─── Task input ───

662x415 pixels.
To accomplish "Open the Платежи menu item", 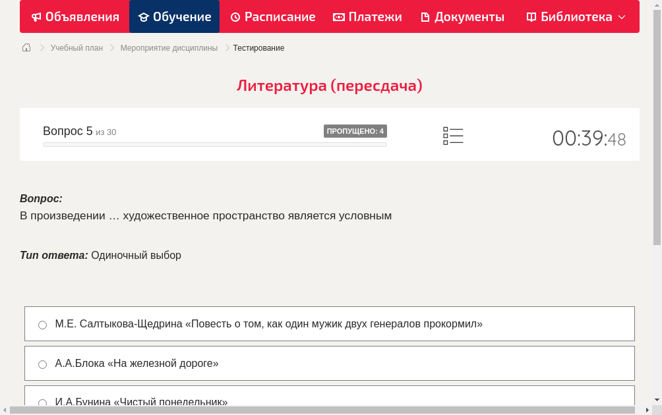I will click(x=367, y=16).
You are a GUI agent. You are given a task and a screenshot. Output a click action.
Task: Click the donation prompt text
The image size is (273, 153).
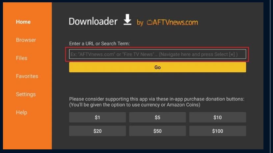[x=157, y=102]
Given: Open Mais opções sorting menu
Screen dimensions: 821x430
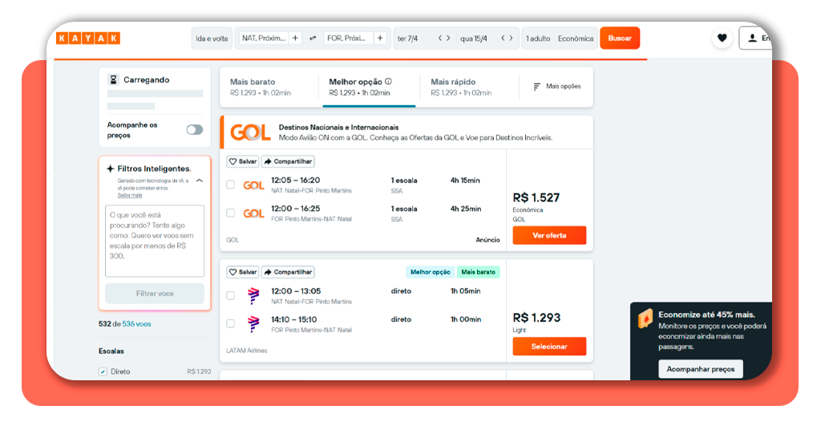Looking at the screenshot, I should point(557,87).
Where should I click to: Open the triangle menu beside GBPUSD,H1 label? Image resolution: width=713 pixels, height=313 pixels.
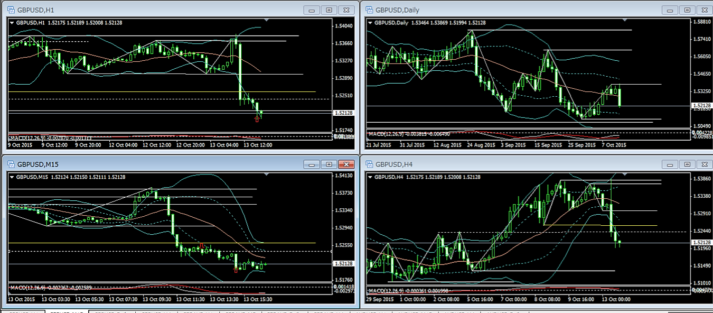point(12,23)
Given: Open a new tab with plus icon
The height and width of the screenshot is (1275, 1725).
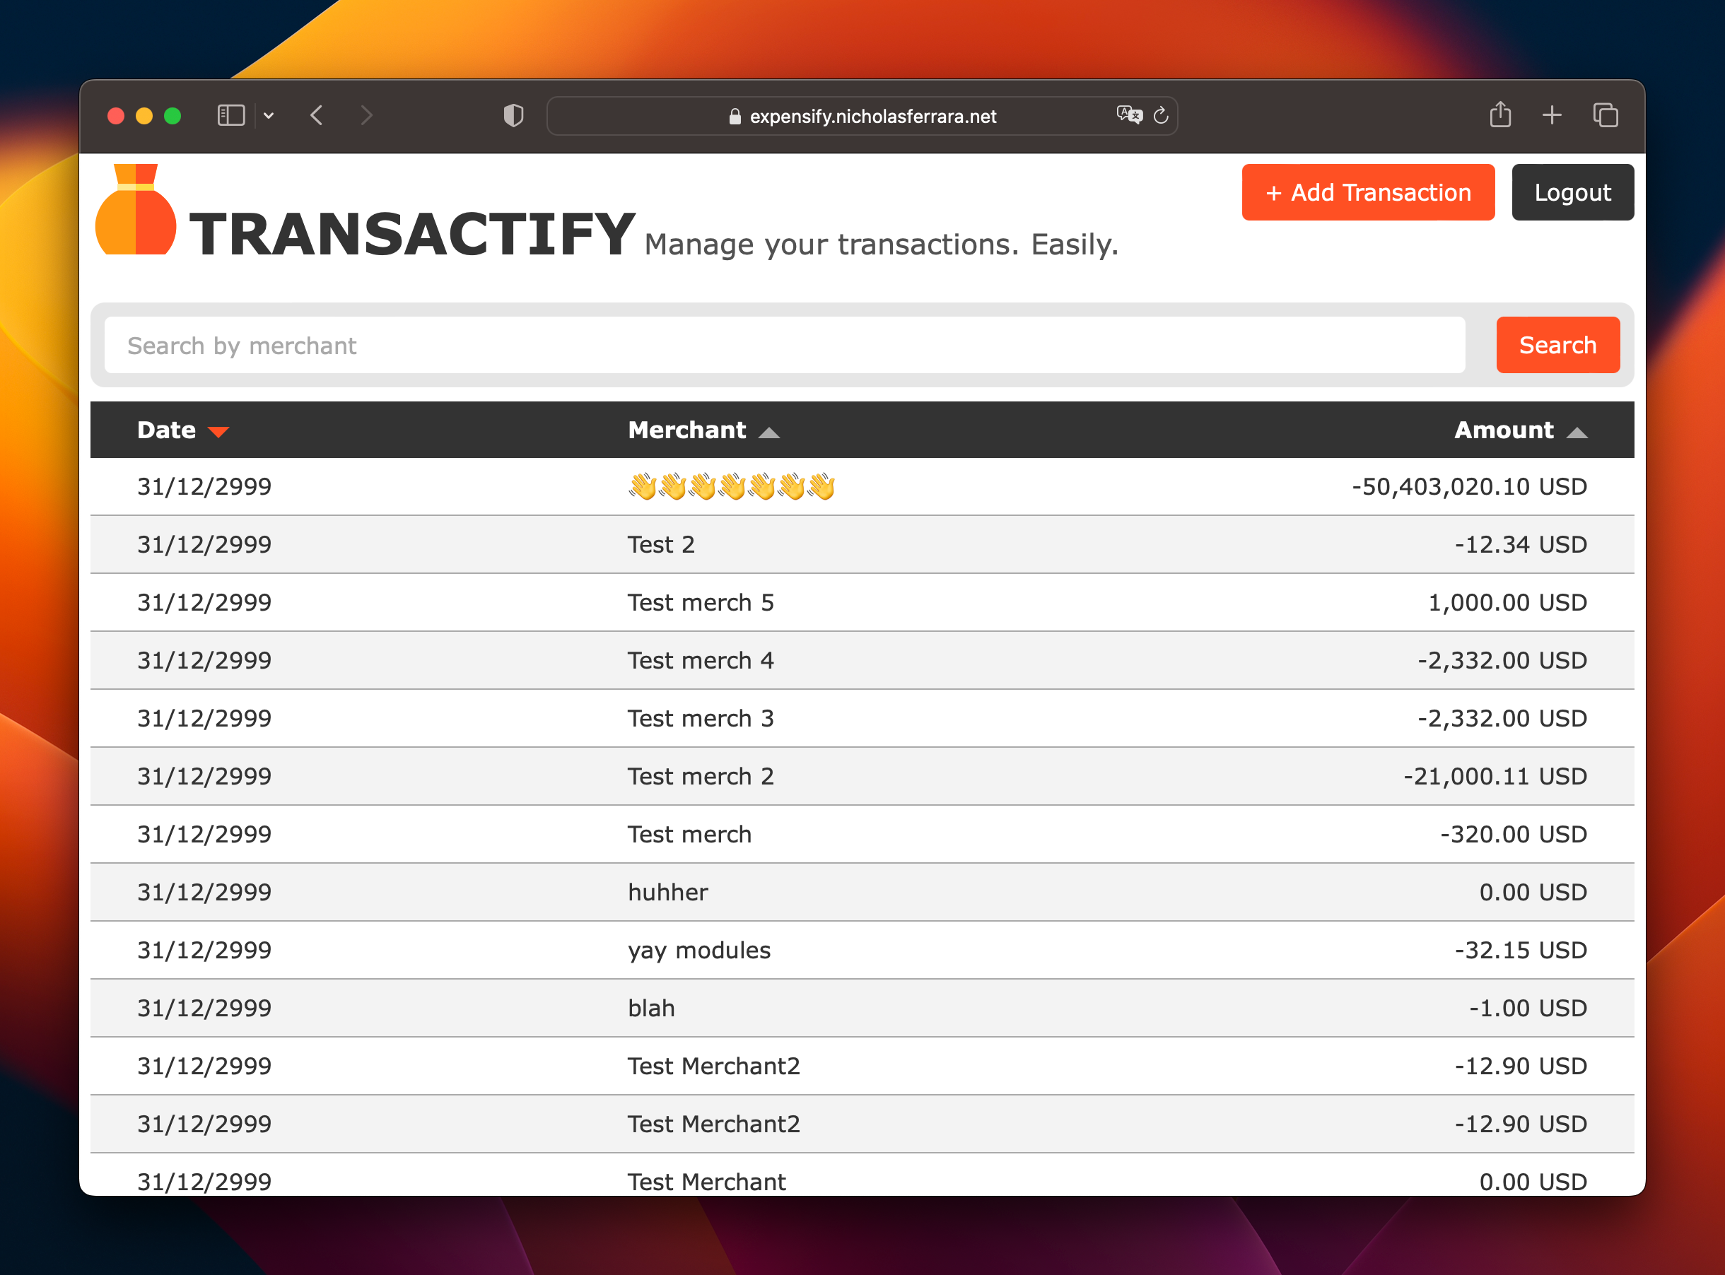Looking at the screenshot, I should pyautogui.click(x=1551, y=116).
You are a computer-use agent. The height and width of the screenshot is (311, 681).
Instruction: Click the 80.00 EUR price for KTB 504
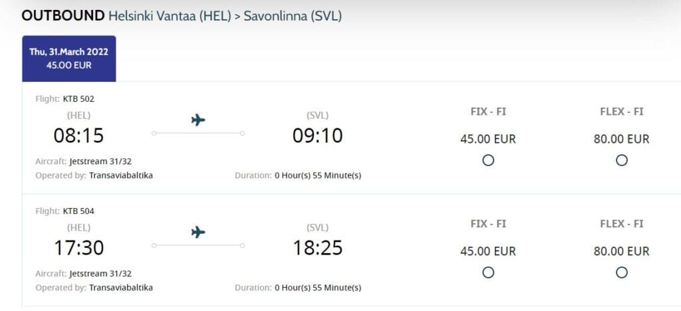[x=621, y=252]
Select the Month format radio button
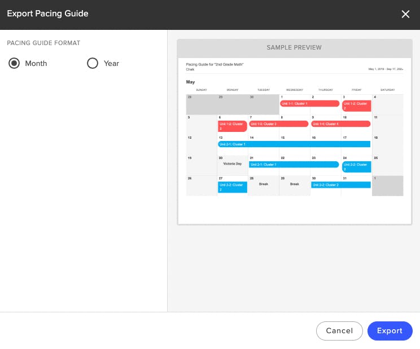 14,63
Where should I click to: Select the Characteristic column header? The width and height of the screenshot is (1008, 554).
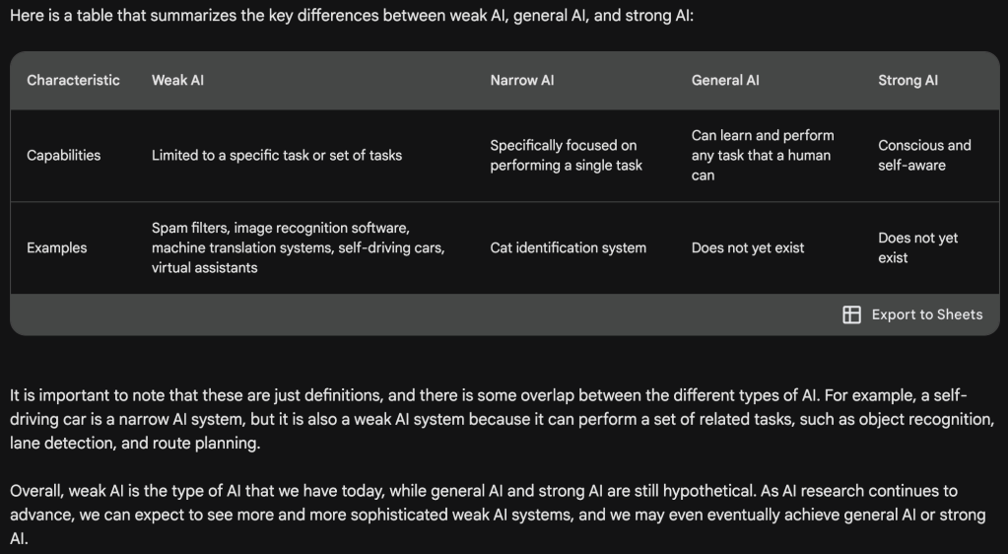tap(73, 80)
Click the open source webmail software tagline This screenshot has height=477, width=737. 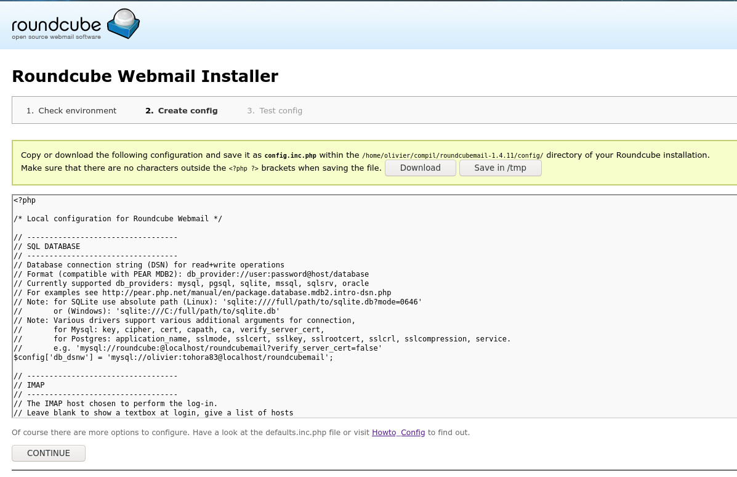click(56, 38)
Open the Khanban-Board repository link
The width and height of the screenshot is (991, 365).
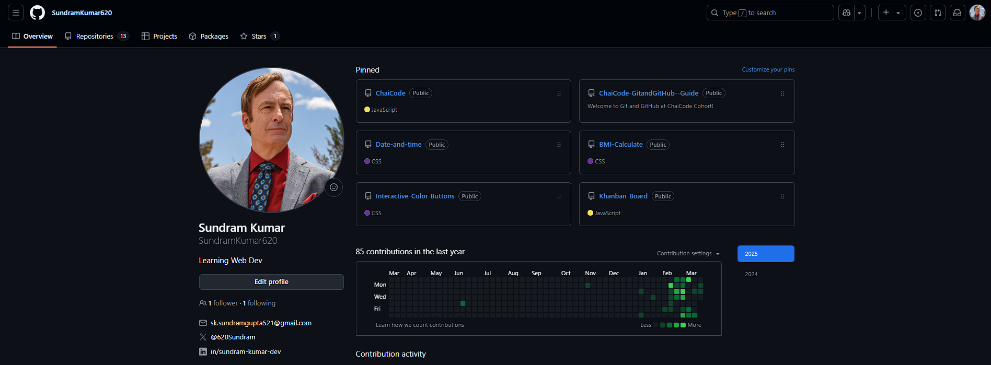[623, 196]
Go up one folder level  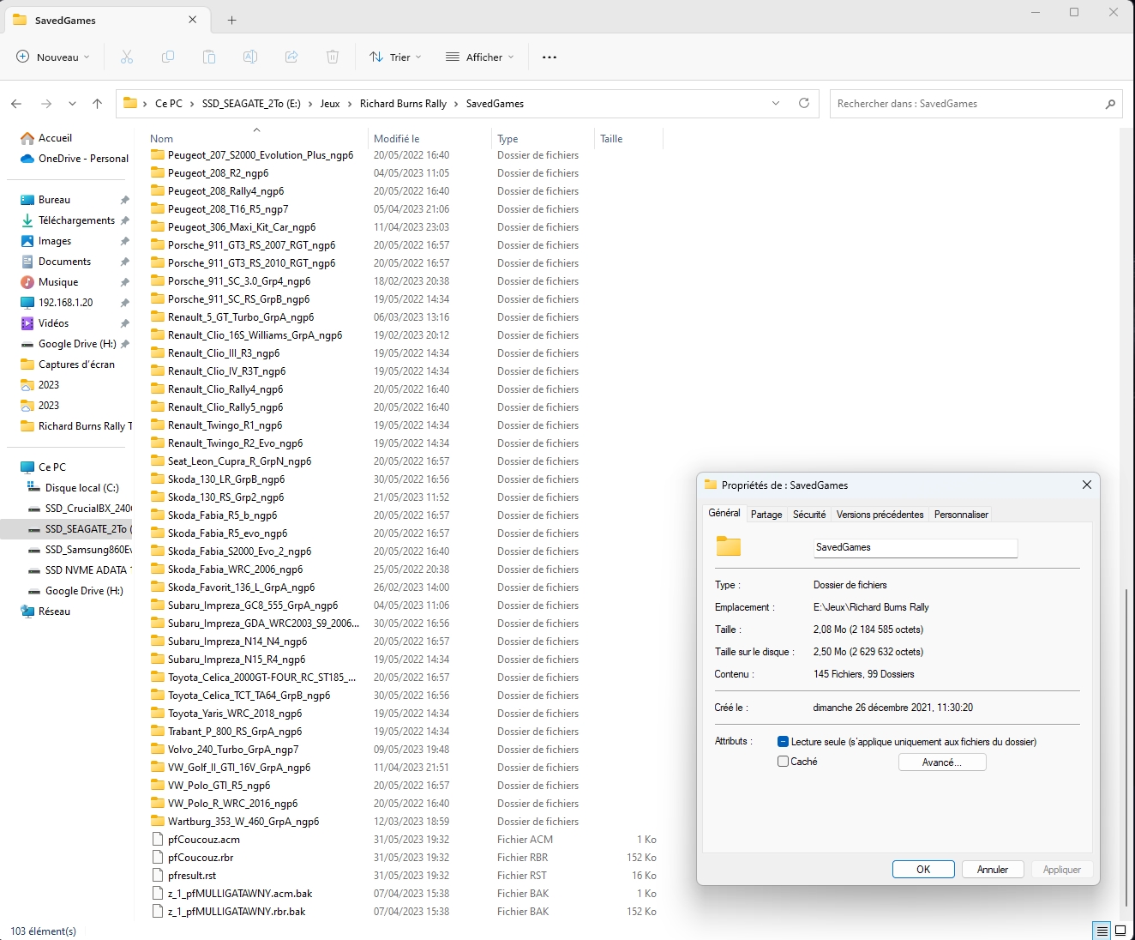98,104
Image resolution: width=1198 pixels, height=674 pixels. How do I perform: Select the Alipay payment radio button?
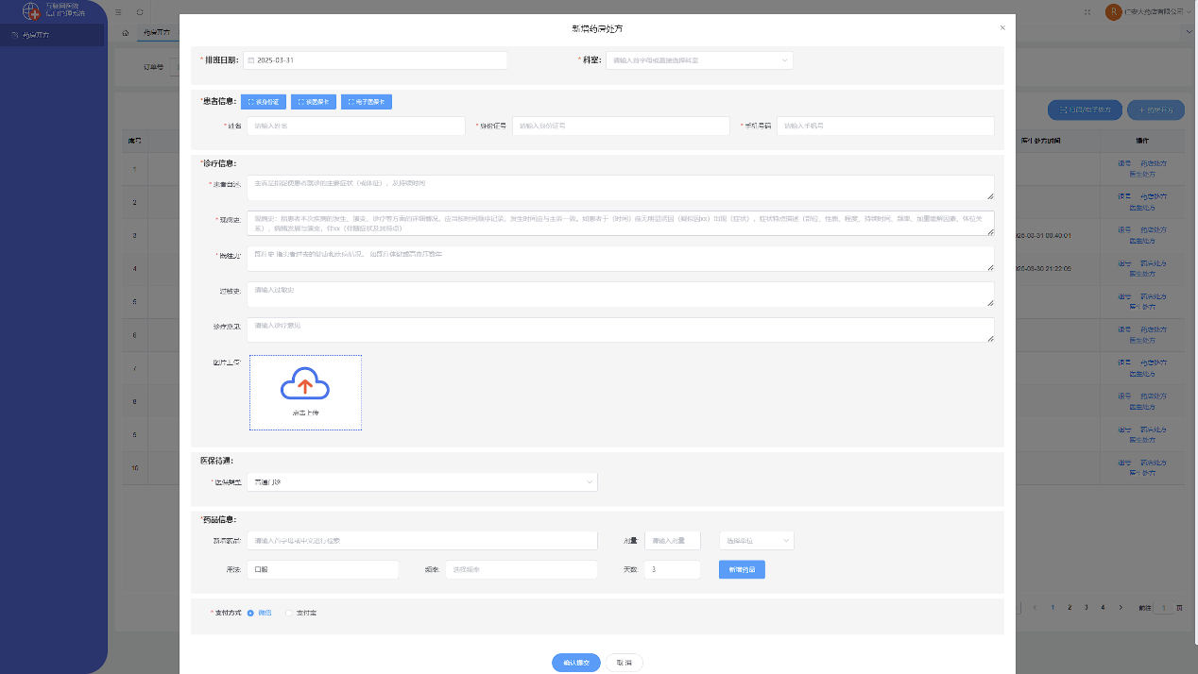(x=289, y=613)
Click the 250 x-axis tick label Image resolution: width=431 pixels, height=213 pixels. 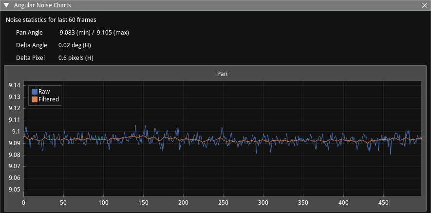tap(223, 202)
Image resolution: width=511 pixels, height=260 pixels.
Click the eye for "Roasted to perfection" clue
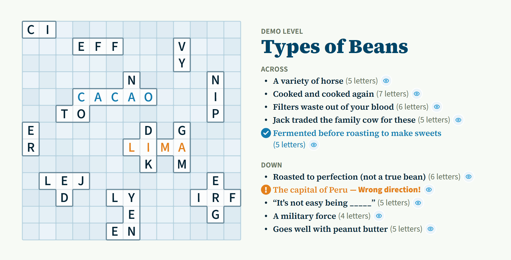tap(469, 177)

───

Retype the stretch of the listing from the line containing "Where should I click to: Open" through the line containing "should pyautogui.click(x=1551, y=116).", without any change. Leave the pictures out of your answer.

Where should I click to: Open the triangle menu beside GBPUSD,H1 label? Image resolution: width=713 pixels, height=313 pixels.
point(12,23)
Given: Open a new tab with plus icon
The height and width of the screenshot is (1275, 1725).
Looking at the screenshot, I should pyautogui.click(x=1551, y=116).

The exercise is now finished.